Essenzialmente, questi  «programmi automatici ad altissima frequenza» (HF Program Trading) in mano ai grandissimi gruppi speculativi possono comprare e vendere azioni allo stesso prezzo, e tuttavia fare un guadagno di 0,5 centesimi. Ciò perchè, per attrarre volumi, le Borse offrono uno sconticino di un quarto di centesimo ad azione agli operatori che postano l’ordine presso di loro, sia vendita o acquisto non importa
Ed ancora: “Un Fondo-Pensione  (o meglio, il suo programma automatico) che vede scambiare 10 milioni di azioni al giorno, può credere di poter prendere un milione di quelle azioni con la ragionevole convinzione di poter uscire facilmente, rivendendole. Invece, il 70% di quegli scambi è apparente,   i volumi implodono e le azioni che parevano altamente liquide diventano invece difficili da scambiare, con cadute convulsive  delle quotazioni.

Infatti anche la volatilità (i mutamenti di quotazione in brevi periodi) è fortemente aumentata; i programmi computerizzati, ovviamente, la amplificano. Dagli anni ‘80, alla Borsa di New York (NYSE), vigeva una regola che chiudeva i trading automatici quando il mercato si muoveva oltre il 2% in su o in giù. Dall’ottobre 2007, guarda caso, la regola è stata cancellata. Ciò perchè ufficialmente  il NYSE, società privata, non voleva subire la concorrenza di altri centri di scambio, in cui la limitazione non esisteva e perciò si accaparravano questo tipo di scambi.
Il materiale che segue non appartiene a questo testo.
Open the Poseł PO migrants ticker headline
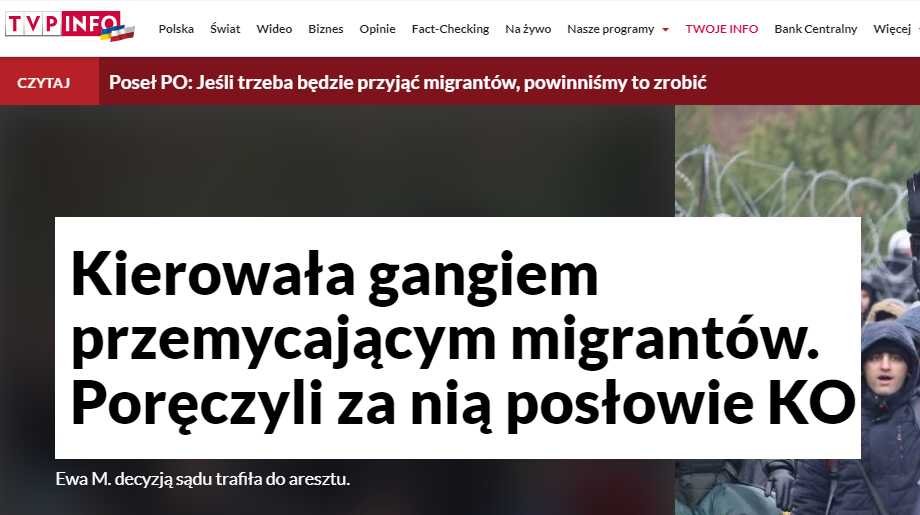The image size is (920, 515). coord(408,82)
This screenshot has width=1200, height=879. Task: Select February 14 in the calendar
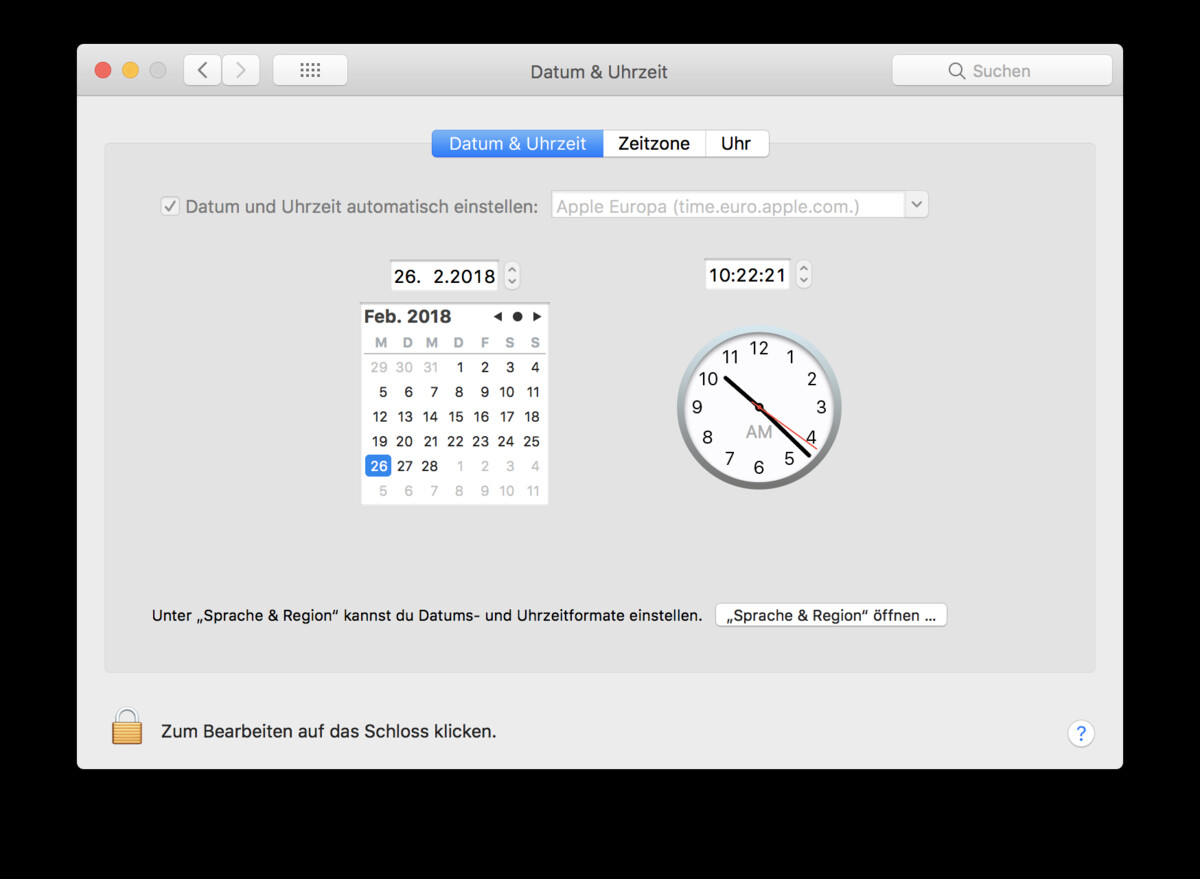point(430,416)
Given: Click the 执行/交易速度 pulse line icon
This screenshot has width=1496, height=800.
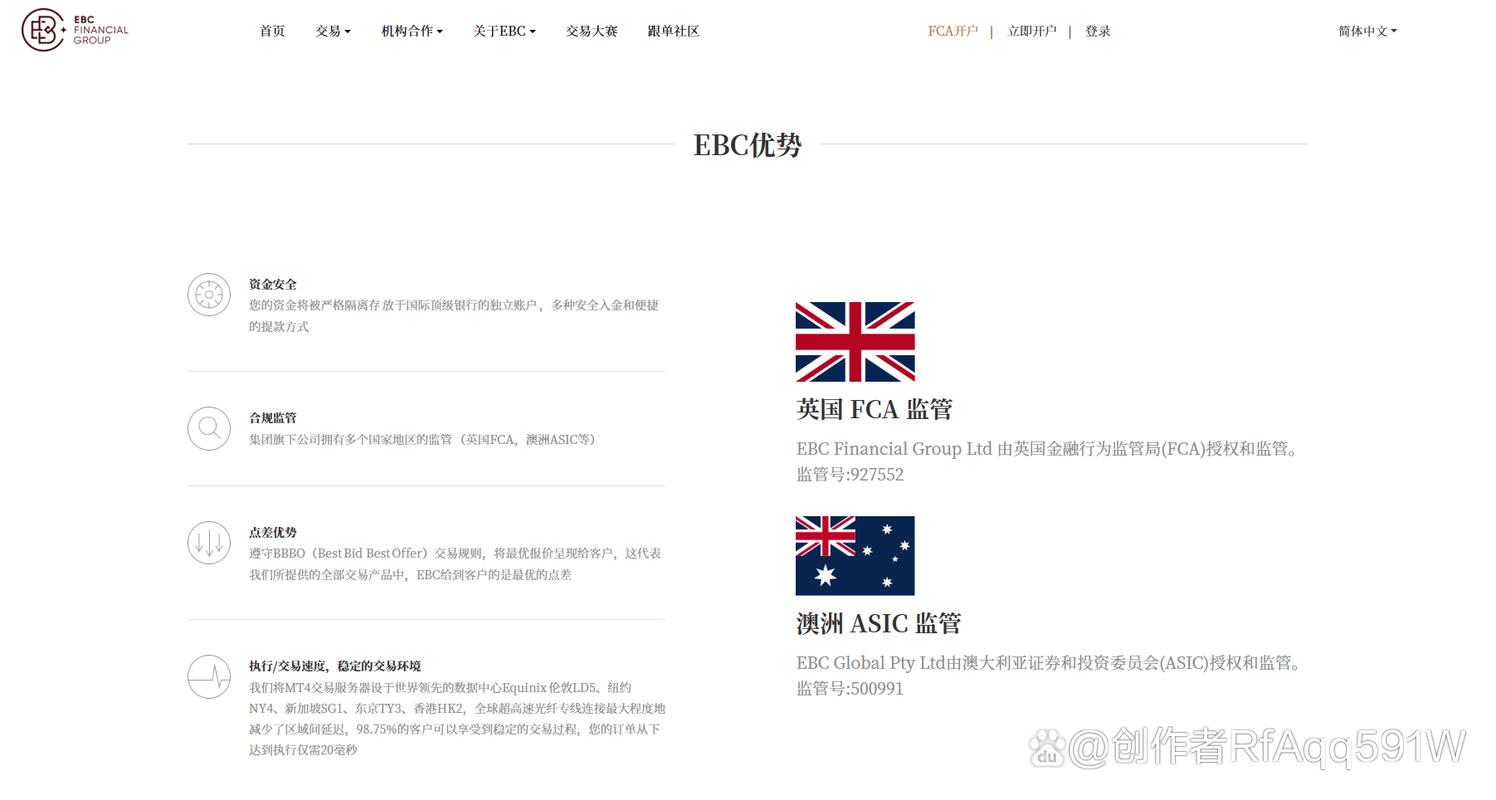Looking at the screenshot, I should click(x=209, y=676).
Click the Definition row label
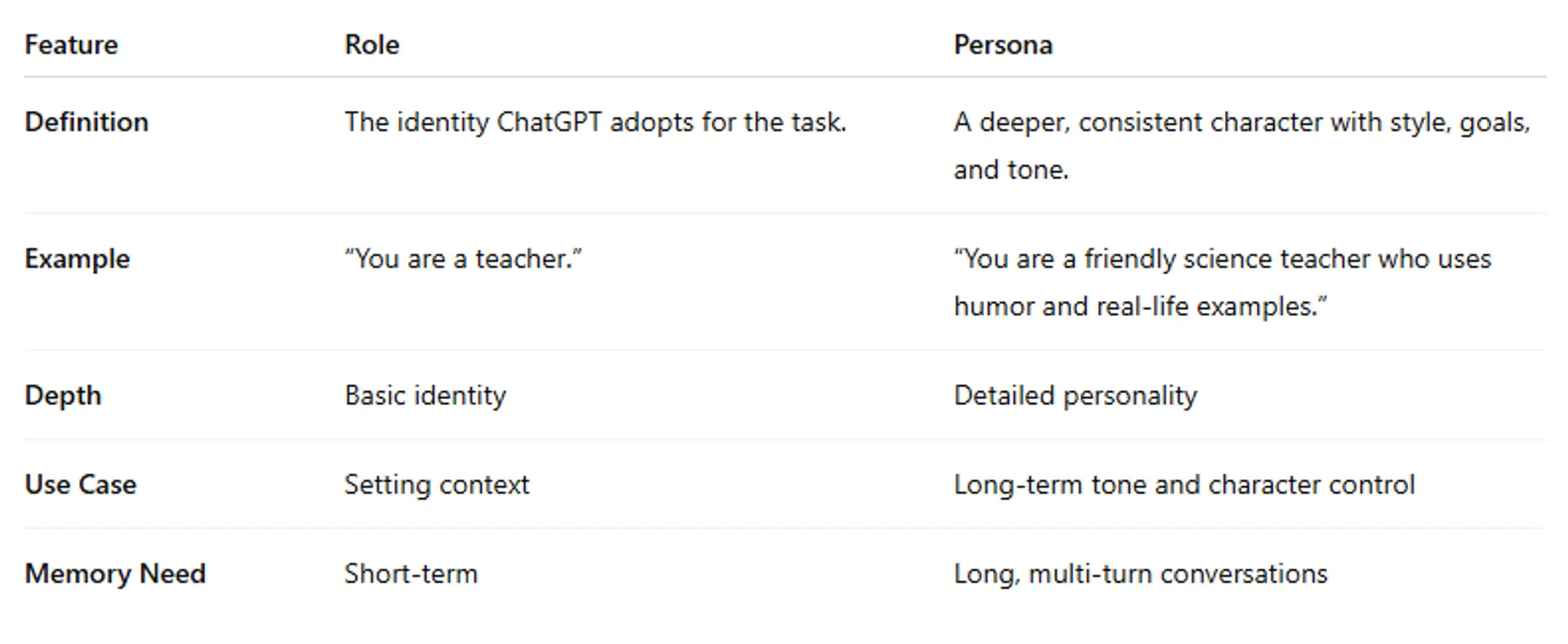This screenshot has height=644, width=1568. (x=87, y=122)
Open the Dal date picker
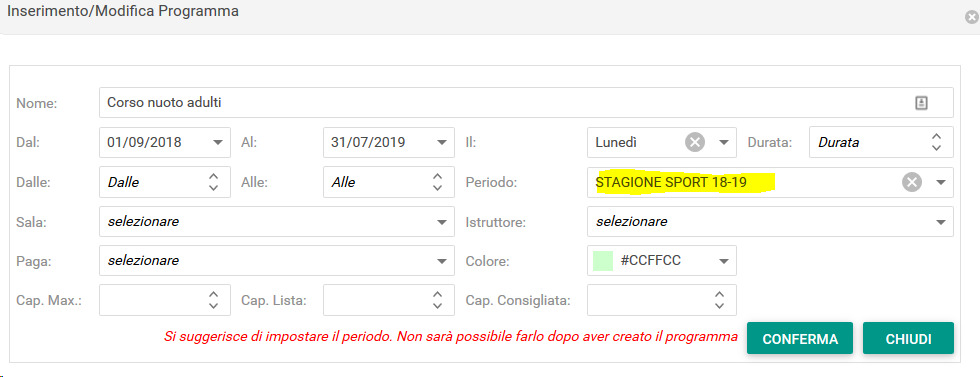The height and width of the screenshot is (377, 980). coord(218,143)
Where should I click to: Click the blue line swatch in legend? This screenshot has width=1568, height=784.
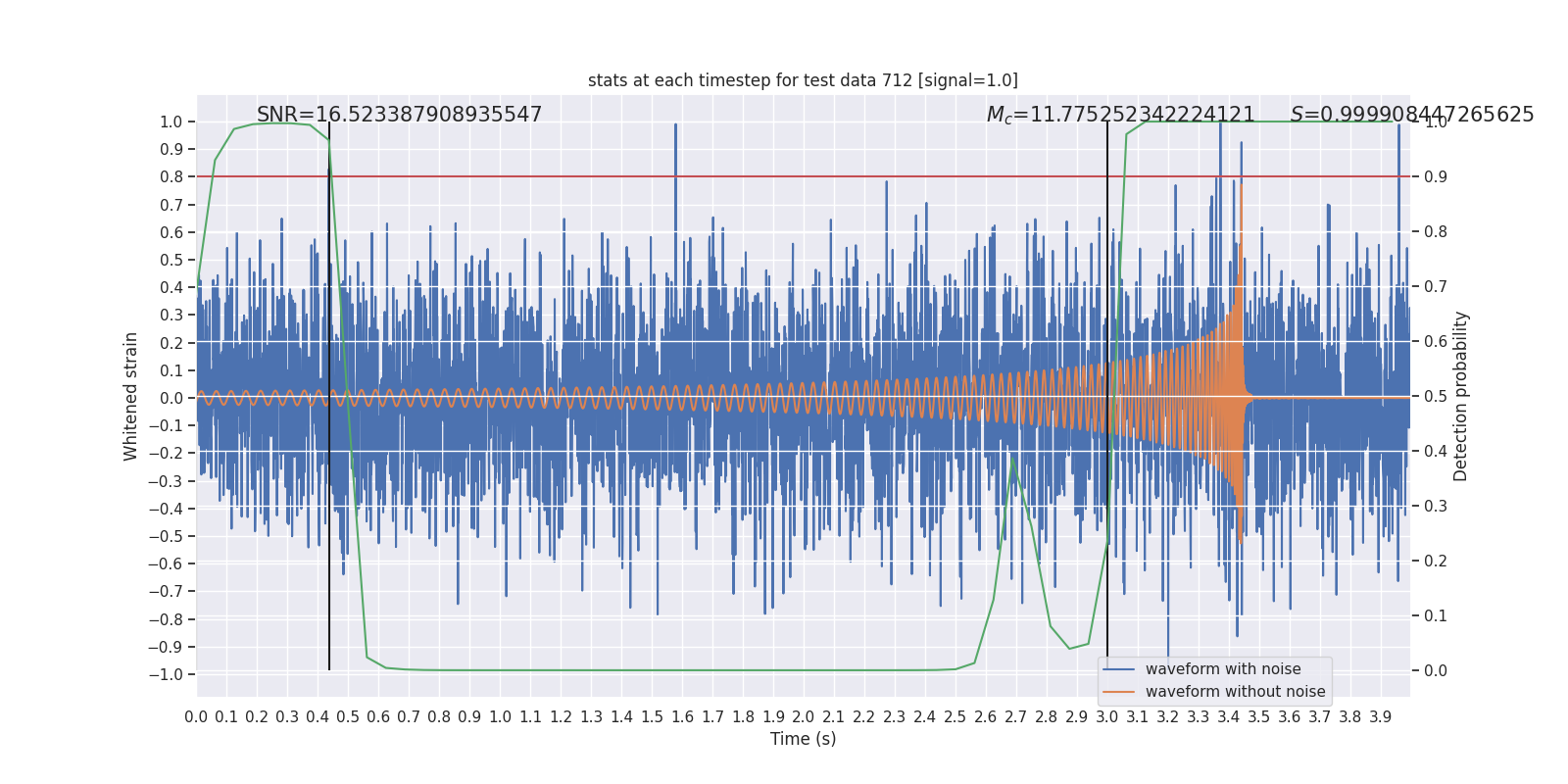click(x=1118, y=669)
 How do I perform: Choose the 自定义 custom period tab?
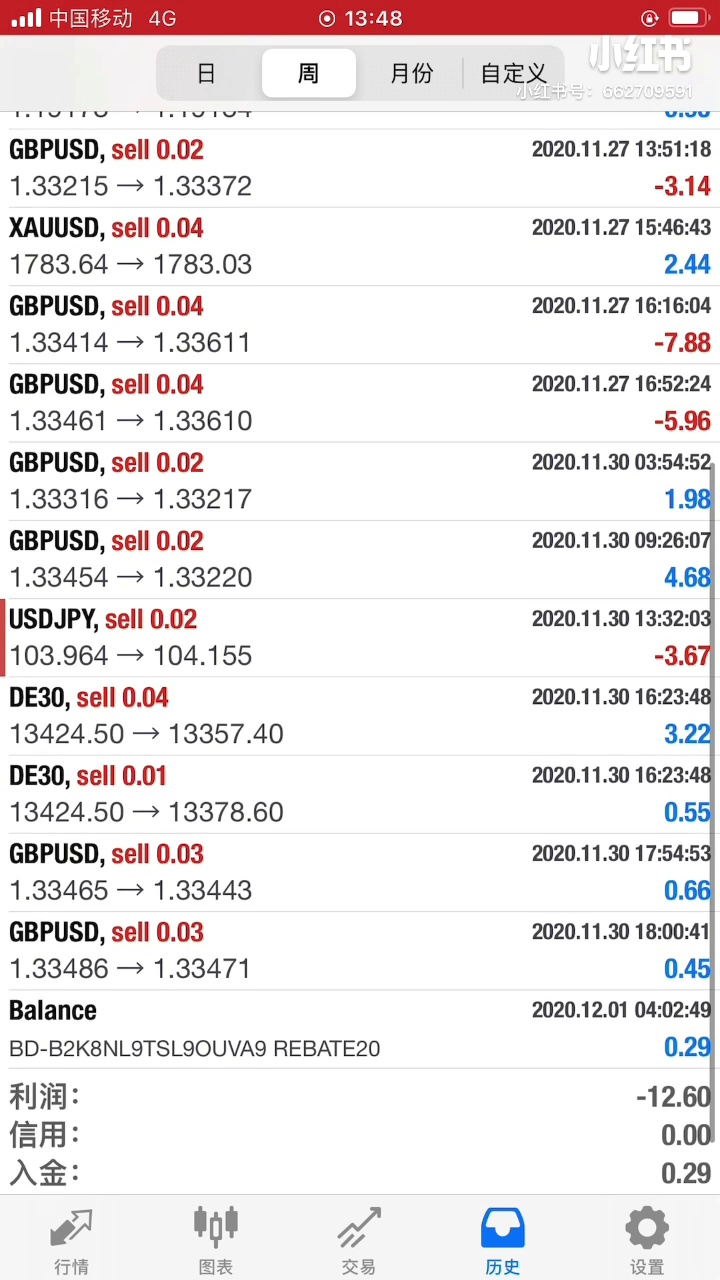point(513,73)
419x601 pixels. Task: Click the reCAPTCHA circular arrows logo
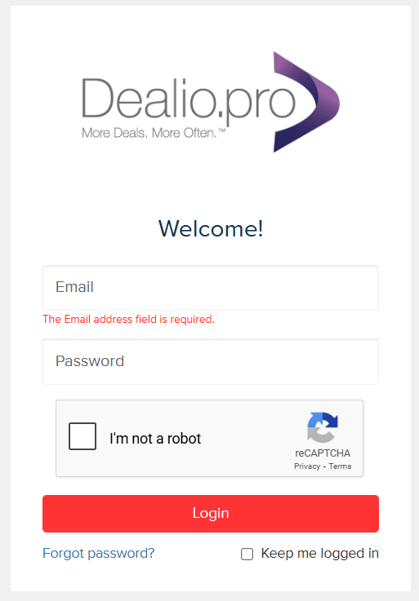[x=322, y=427]
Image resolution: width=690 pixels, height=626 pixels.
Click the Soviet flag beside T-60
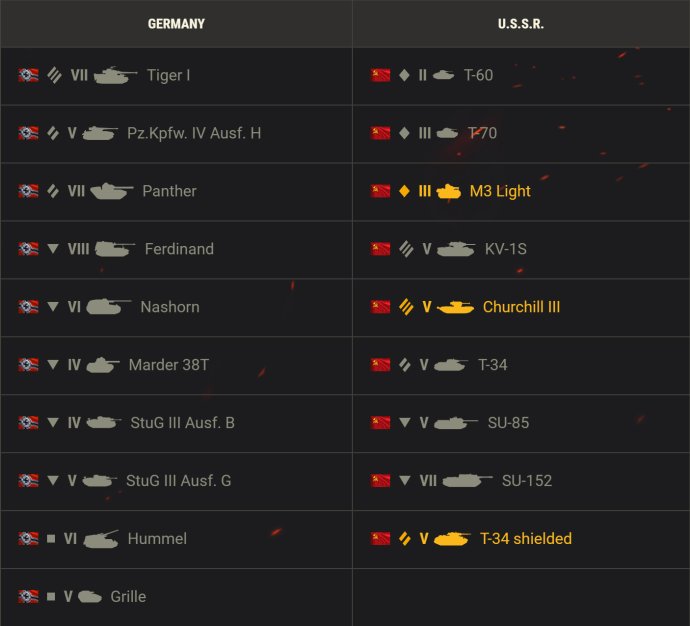tap(380, 75)
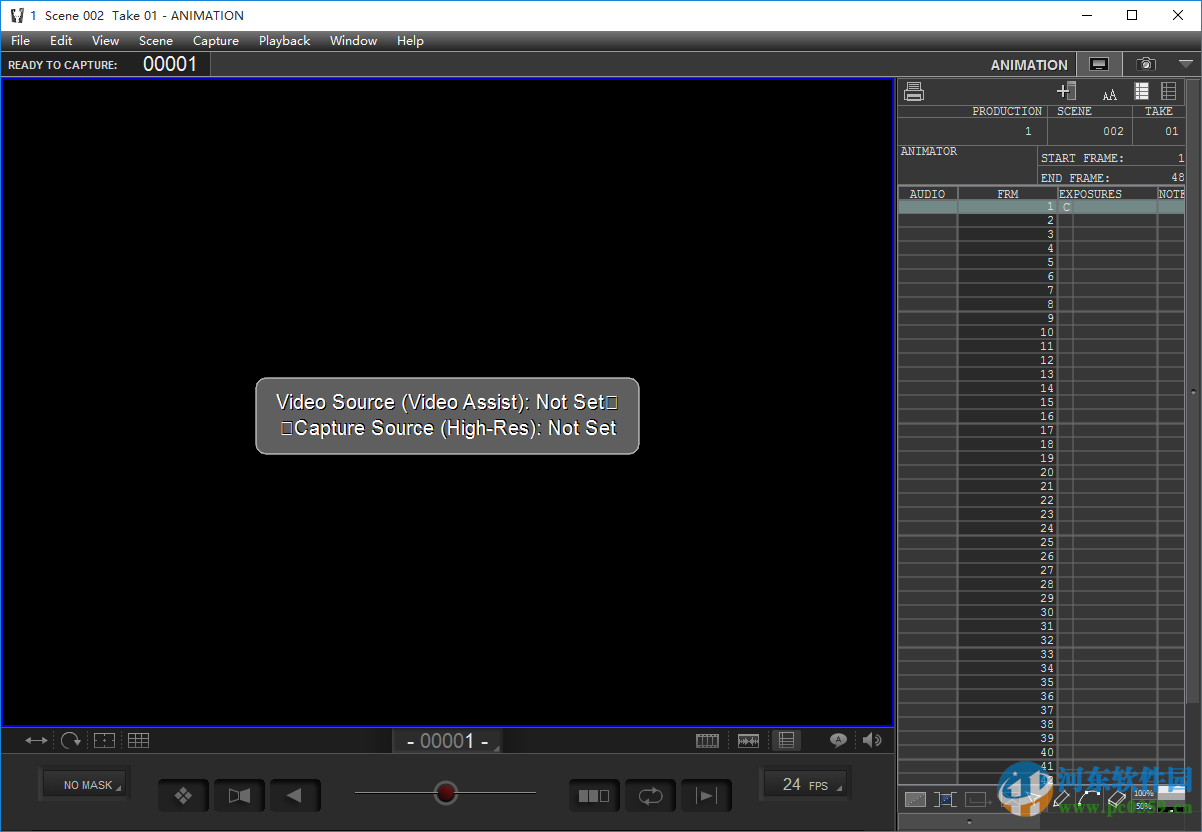Show the audio waveform panel icon
The image size is (1202, 832).
(x=748, y=741)
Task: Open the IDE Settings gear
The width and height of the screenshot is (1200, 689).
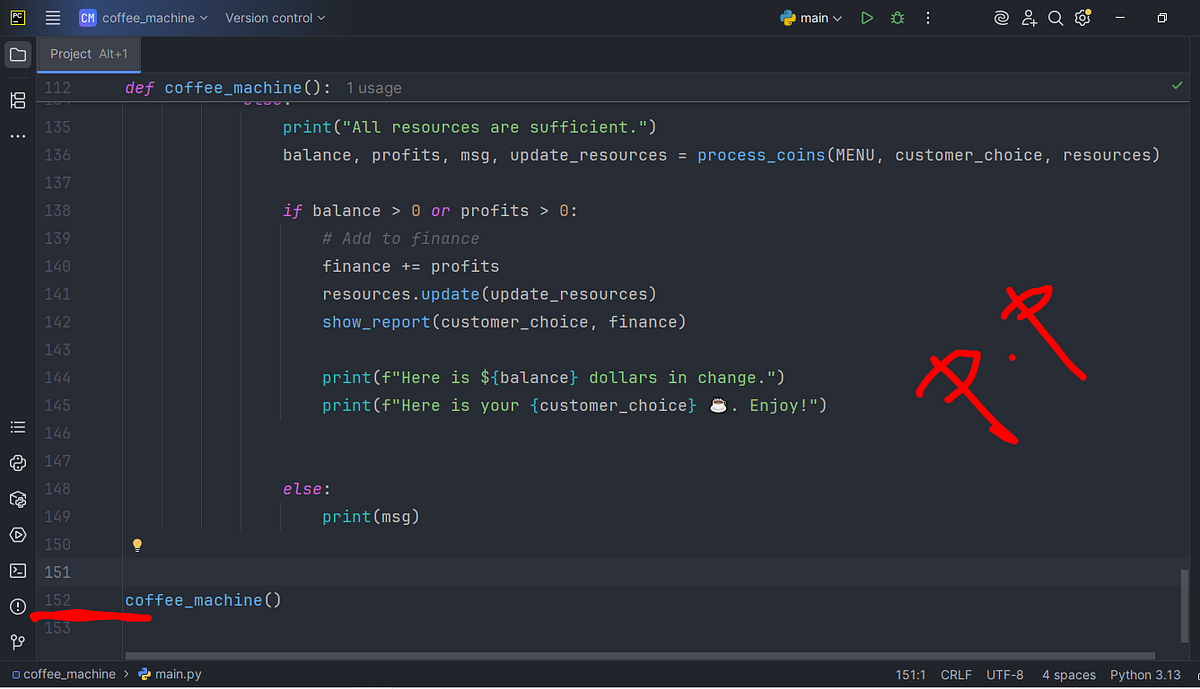Action: 1083,18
Ma il sospetto di una complicità con Goldman è evidente. Essa e gli altri predators ad alta velocità commettono, letteralmente, «insider trading»: da dentro il NYSE.”

Beh, basta così, apprezzo troppo Fabio de Fina e Maurizio Blondet per metterli nelle condizioni di denunciarmi per violazione del Copyright.
Anzi, vi esorto a sottoscrivere COPIOSI l’abbonamento ad un lettura VERA ed istruttiva (quella autonoma, autofinanziata e non dei “Boiardi di Stato” stile Prodi & Co.)

Potrete vedere qualcosa di illuminante anche su: zerohedge. Inquitante?
No, se arrivate a paragonare le coglionate dell’Istituto LUCE con quello che ci attende.

Bene.
Torniamo al raffronto tra le TRUFFE LEGALIZZATE DALLA BANCOCRAZIA, e la realtà dei fatti.

Quello che si puo’ fare, secondo Uriel Fanelli, e’ di “sgonfiarlo” lentamente, (impiegando qualcosa come un secolo) , semplicemente imponendo per legge transazioni sempre piu’ lente, fino a tornare agli anni ‘70, quando occorrevano minuti e gli operatori le facevano materialmente decidendole.

Ovviamente occorre molta cautela, e occorre farlo MOLTO lentamente. Bisogna rallentare gradualmente la velocita’, imponendo dei limiti sempre piu’ alti alla brevita’ della transazione stessa. In questo modo, lentamente , il gioco si dovra’ basare su oscillazioni casuali sempre piu’ lunghe, le quali nel lungo termine avranno, essendo solo oscillazioni casuali, una media nulla mano a mano che l’intervallo diventa piu’ ampio.

Ovviamente ipotizzare una politica cosi’ duratura e’ arduo, quasi utopistico. Pero’ una cosa si puo’ fare subito: bloccare la velocita’ degli scambi a quella attuale. Vietare, cioe’, che cresca ancora. Occorre cioe’ che i tempi delle decisioni tornino ad essere umani, e non i tempi di  un mainframe.

Questo e’ l’unico modo , a mio avviso, di fermare la crescita del blob. Una tassa e’ un evento traumatico che inizia da subito e costringe le banche d’affari a capitalizzare parte di queste astrazioni per darle agli stati. Ma il problema e’ che questo : supponiamo di piazzare una tassa dell’ 1% su questo mondo, come propone Tobin.

Bene. A quel punto, chi ha una leva finanziaria di 30 passera’ a 30,3. Punto. Vogliamo una Tobin tax del 10%. Nessun problema: aumenteranno la leva e la porteranno al 33%. E allora? I soldi di tasse verranno pagati con denaro tossico, e non cambiera’ nulla di una virgola nel rischio tremendo che sta correndo il mondo: 60 anni di carestia.